The Los Angeles/California/Anaheim Angels have played almost 60 seasons of baseball. As the baseball world is suspended due to circumstances outside its control, it is time to look back at the history of this organization. There have been many talented players to put on the uniform, and we at Crashing the Pearly Gates wish to highlight the best who have ever represented the Angels. Without further ado, here we go!
In an era of splashy free agent signings, Carney Lansford was a home-grown Angels product who contributed from the outset. He debuted on April 8, 1978 at the age of 21 and finished in third place in the 1978 AL Rookie of the Year vote, He was a core bat for the team’s first ever division winner the next year. The league adjusted to him during the team’s disastrous 1980 season (he was so-so, especially compared to his 1979 performance) so the Halos cut bait and traded him to Boston for Rick Burleson and Butch Hobson that offseason.
The Lansford trade turned out to be a great bust. Better analytics today wouldn’t allow this trade to occur among even the least stat-savvy clubs (although something tells me we’d find a way to do it, ugh). Burleson cost a lot and got hurt, Hobson was worthless. Lansford had compiled 7.1 WAR as an Angel (his terrible defense cost a chunk of the 9.6 offensive WAR he delivered here) in three seasons. He would go on to accrue 35.6 Offensive Wins Above Replacement over twelve seasons, two in Boston and then ten with the Oakland Athletics, beating up on the Angels for much of that tenure.

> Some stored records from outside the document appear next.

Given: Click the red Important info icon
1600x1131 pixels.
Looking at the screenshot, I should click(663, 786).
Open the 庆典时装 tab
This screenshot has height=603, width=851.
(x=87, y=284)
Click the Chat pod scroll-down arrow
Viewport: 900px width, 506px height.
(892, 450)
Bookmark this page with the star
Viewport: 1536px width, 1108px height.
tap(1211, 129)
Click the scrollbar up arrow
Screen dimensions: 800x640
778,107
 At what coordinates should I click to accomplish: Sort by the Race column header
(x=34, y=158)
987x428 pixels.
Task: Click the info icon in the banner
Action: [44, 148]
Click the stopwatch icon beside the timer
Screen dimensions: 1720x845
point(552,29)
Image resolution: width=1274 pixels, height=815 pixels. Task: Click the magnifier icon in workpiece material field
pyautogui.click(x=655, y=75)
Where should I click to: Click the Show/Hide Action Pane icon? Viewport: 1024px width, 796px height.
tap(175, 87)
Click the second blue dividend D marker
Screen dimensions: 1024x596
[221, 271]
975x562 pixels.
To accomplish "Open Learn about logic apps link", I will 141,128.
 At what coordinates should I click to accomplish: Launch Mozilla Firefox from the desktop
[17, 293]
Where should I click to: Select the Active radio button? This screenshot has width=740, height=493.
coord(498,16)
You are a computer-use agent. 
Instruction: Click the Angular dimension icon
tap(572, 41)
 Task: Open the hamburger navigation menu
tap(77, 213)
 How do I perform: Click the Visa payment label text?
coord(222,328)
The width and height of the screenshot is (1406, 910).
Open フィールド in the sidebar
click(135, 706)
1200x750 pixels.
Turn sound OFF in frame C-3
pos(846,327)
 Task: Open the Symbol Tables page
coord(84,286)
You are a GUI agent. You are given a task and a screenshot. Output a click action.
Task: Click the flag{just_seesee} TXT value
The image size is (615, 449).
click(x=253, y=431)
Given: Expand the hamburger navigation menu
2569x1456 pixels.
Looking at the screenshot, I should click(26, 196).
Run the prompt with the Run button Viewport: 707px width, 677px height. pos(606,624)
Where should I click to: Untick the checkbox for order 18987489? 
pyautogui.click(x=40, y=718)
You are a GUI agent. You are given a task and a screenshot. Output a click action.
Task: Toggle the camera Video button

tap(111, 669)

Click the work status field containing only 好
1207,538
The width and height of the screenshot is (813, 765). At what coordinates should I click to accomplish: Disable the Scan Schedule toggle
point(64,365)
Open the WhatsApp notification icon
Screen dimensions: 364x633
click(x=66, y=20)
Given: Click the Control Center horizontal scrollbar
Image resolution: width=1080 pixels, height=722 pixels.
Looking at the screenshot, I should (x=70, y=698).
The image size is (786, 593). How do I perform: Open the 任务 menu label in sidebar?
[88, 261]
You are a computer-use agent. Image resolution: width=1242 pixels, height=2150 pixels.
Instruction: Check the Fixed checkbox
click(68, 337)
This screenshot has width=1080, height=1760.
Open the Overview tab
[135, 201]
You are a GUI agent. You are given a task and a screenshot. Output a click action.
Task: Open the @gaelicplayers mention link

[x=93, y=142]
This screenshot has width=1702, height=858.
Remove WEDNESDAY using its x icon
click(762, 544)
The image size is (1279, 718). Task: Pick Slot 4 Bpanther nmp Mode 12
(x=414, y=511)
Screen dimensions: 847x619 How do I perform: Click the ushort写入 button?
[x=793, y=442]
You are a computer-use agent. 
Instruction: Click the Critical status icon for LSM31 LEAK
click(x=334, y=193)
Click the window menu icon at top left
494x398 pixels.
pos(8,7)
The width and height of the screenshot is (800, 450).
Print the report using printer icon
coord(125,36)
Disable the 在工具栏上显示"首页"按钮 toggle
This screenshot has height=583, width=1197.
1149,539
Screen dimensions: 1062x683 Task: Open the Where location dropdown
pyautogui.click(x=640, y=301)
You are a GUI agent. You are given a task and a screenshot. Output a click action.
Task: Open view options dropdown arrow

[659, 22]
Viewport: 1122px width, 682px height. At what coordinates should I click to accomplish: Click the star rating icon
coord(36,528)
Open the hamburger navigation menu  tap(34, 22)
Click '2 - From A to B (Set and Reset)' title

Carney Ray Lansford scored 114 Runs with the ’79 division winners, at the time it was the third most in a season for an Angel and is still tied for twelfth place in franchise history for a single season. His 188 hits that year, two more than league MVP and teammate Don Baylor, were the second most ever by an Angel then and is still tied for eleventh place on the club. No Lansford, probably no division title that season. Yes We Can’t Without Carney.
Even though it was obvious Lansford was going to be a terrific player, I would have made the Boston trade. Shortstop is arguably the most important defensive position, and the Angels had to resort to a 35 year old Freddie Patek play SS in 1980 and a 37 year old Bert Campaneris in 1979.
Rick Burleson was a fantastic defensive shortstop. He led the league in assists in both 1980 and 1981, and he led the league in double plays by a shortstop in both 1980 and 1981.
The Rooster was also a decent hitter for a shortstop. From 1974 to 1981, the only AL shortstops with a higher OPS than his .692 were Toby Harrah, Roy Smalley, Robin Yount, and Alan Trammell. In 1981 with the Angels, Burleson had a 112 OPS+, the best of his career.
Hobson was a bust, but the next year, CAL picked up Doug DeCinces to play third base. It’s just too bad Burleson had to shred the rotator cuff in his throwing arm and have his baseball career ruined.
There seem to be many such lopsided trades in Angels history, aren’t there?